Byrd was impressed. He was twenty-one or twenty-two years old at the time and got a very ambitious idea, implausible as it might sound: he would finance and shoot a music video for “Sea of Sorrow,” which he would sell to the record label Alice in Chains signed with, who would then get it played on MTV. Byrd went to the club where Alice in Chains was performing and was reintroduced to Layne through Mike, where he pitched his idea of making a video.

Byrd recalled that Mike was the one who was most enthusiastic about making a video. “Mike was always the guy that was hovering around me every time I was with the band, and he was always like the buddy-buddy guy: ‘Hey, come on! I gotta show you this!’ He was such a nice guy; that was my impression. If you wanted to have a good time, Mike Starr was the go-to guy.”

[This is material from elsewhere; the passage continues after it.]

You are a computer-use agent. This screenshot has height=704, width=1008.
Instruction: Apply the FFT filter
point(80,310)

Layne told Byrd he’d have to discuss it with their manager and gave him Susan’s business card. He called her shortly after, and Susan invited Byrd to a meeting at her office with her and Kelly Curtis to pitch his idea. Byrd’s plan was to hire a cinematographer friend and Steadicam operator. By doing so, they would have access to his camera cranes, have a production manager and crew, and shoot the video using sixteen-millimeter film. Byrd estimated he could do all this with a budget he would put up of five to seven thousand dollars—a feat possible only because the crew was working for free as a favor to him. Otherwise, the video could have cost as much as twenty to forty thousand dollars.

Susan and Curtis gave Byrd their blessing, and Susan gave him a copy of the band’s demo. Byrd thinks Susan offered suggestions for which songs might be best for a video. As he recalls, they considered “Killing Yourself” to be one of their best singles and were kind of leaning toward that. Byrd set up a meeting with the band at their house.

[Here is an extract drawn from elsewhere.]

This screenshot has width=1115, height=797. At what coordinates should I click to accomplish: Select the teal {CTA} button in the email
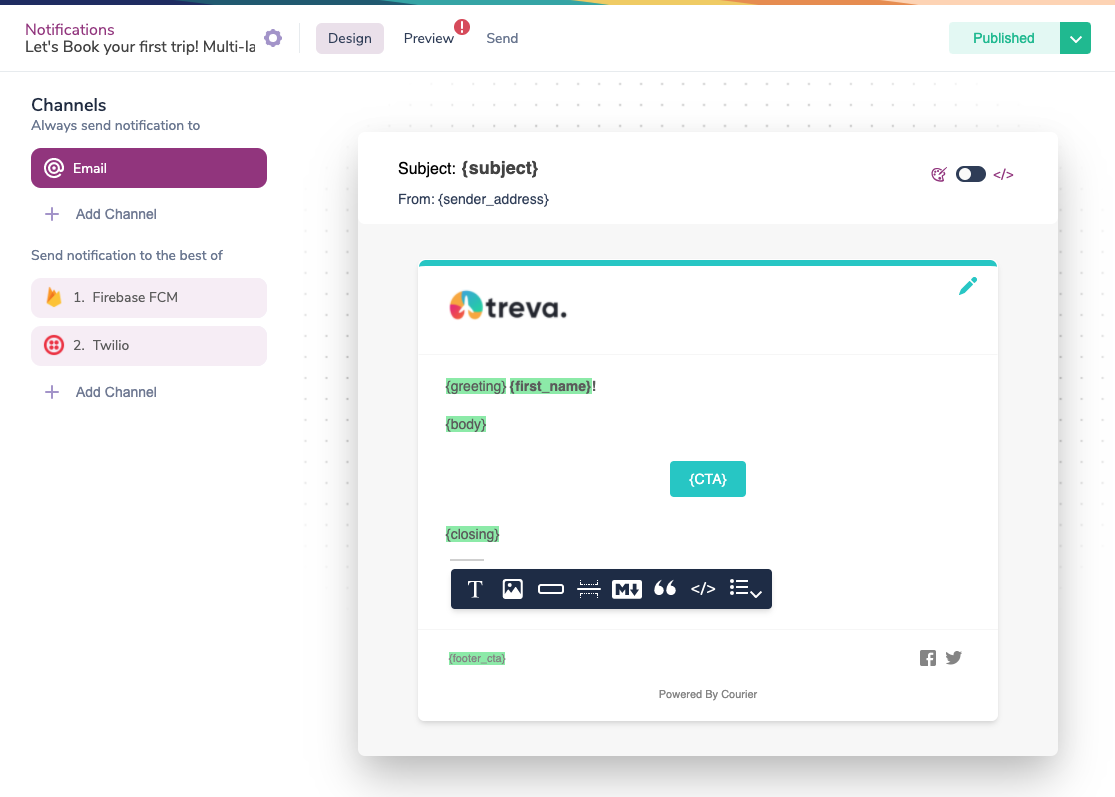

When he arrived, he noticed that planes were flying so low and making so much noise that when you were outside, you could hear only about half of a conversation. Once inside, Byrd recalled, “They all lived there in absolute poverty. It is not cool. These guys are really dedicated, because most people would not be willing to do this.” The initial plan was to do “Killing Yourself,” when Byrd said he liked “Sea of Sorrow.”

“Jerry was a little bit hesitant. He wasn’t sure we could do it because Jerry had a very specific vision. He had written a song, and he had a very specific vision in mind. In fact, out of all the music videos I’ve ever done, I’ve never seen a musician who was more specific.”

Byrd recalled Jerry’s ideas: “He wanted to do a spaghetti Western, and I convinced him we could do anything … Jerry started telling me what he wanted was, it was going to begin with the four of them riding into town during the little musical intro. And then they were going to go into a saloon with a brothel upstairs, and they were going to romance the hookers. Then there was going to be a shoot-out in the saloon.” The video would cut back and forth to live performance scenes, which would be filmed at the Redmond stage being used as Queensrÿche’s rehearsal space at the time.

The plan was to shoot over the course of two days in Winthrop, a small town several hours away from Seattle. It was going to be a big production, with horses, a shoot-out, and then the band members would ride off into the sunset. “There were things in the song that said, like, ‘I aim my smiling skull at you.’ Jerry showed me the skull tattoo on his arm. He wanted a shot of him pulling out a gun, and the camera was going to zoom in on the smiling skull. He very much wanted things that he had written for the lyrics to synch up with the visuals.” Mike had a cowboy hat with a clothespin on the front that looked kind of funny. With the hat in mind, Byrd had the idea of making Mike’s character the comedic relief, an idea Mike embraced. Byrd began storyboarding his treatment for the video.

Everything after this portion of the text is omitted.